Though Defendants argue that Plaintiff was fully aware of the danger posed by placing his hand near moving rollers, (ISPA Mem. at 24; ECF No. 85, IUSA's Memorandum of Law in Support of its Motion for Summary Judgment (“IUSA Mem.”), at 18 (“plaintiff acknowledged that he recognized the danger posed by moving rollers and he knew not to put his hands near them while they were rotating.”)), the Court finds that reasonable minds could differ as to the extent of Plaintiff's knowledge of the danger posed by the Glue Spreader, which, unbeknownst to Plaintiff, included the risk of its limit switches either failing or being bypassed and failing to stop when the guard was lifted during cleaning.

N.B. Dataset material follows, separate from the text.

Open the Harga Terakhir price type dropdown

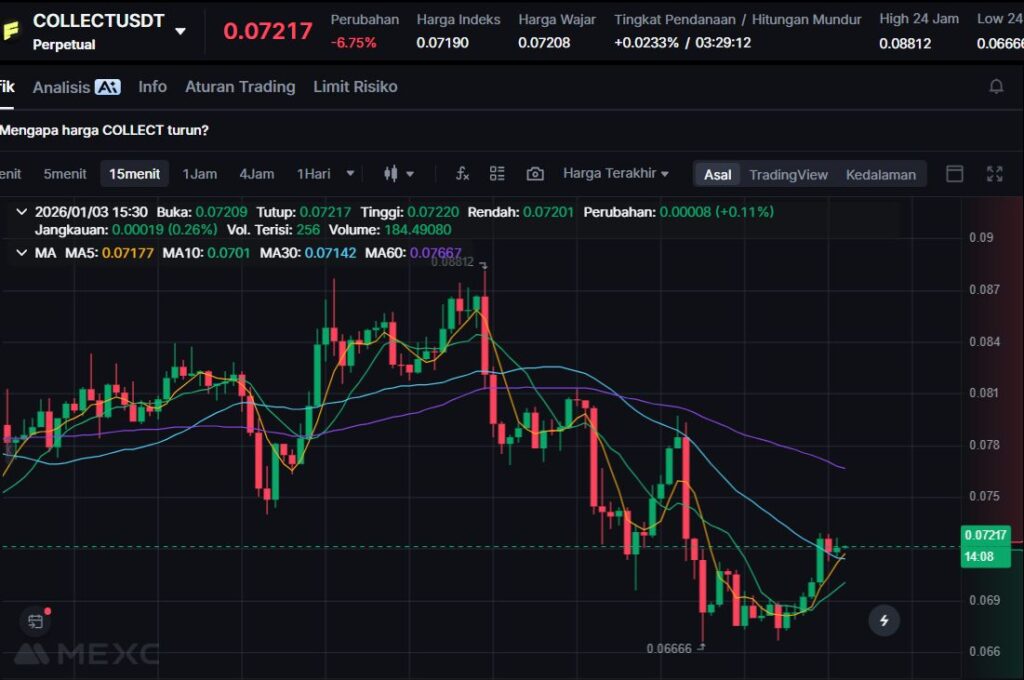tap(615, 174)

Specifically, the Court notes Plaintiff's testimony that though he was aware that he “cannot put [his] hand” near the rollers while they were moving, (Pl. Dep. Tr. at 61:7‒14), he believed that “if the rollers were moving” and he lifted up the blue mesh guard, “the machine would stop.” (Id. at 61:15‒62:5.) Accordingly, the Court concludes that there are genuine issues of material fact concerning the extent of Plaintiff's knowledge of the danger presented by the Glue Spreader, and declines to grant summary judgment on failure to warn based on Plaintiff's knowledge of the risk.

2. Open and Obvious Risk

A court may also dismiss a failure to warn claim as a matter of law where the manufacturer had no duty to warn because the hazard was patently dangerous or posed an open and obvious risk. See Liriano I, 700 N.E.2d at 308 (“Where a danger is readily apparent as a matter of common sense, there should be no liability for failing to warn someone of a risk or hazard which he [or she] appreciated to the same extent as a warning would have provided. Put differently, when a warning would have added nothing to the user's appreciation of the danger, no duty to warn exists as no benefit would be gained by requiring a warning.”) (internal quotation marks and citation omitted) (alteration in original). In contrast, “the open and obvious defense generally should not apply when there are aspects of the hazard which are concealed or not reasonably apparent to the user.” Id.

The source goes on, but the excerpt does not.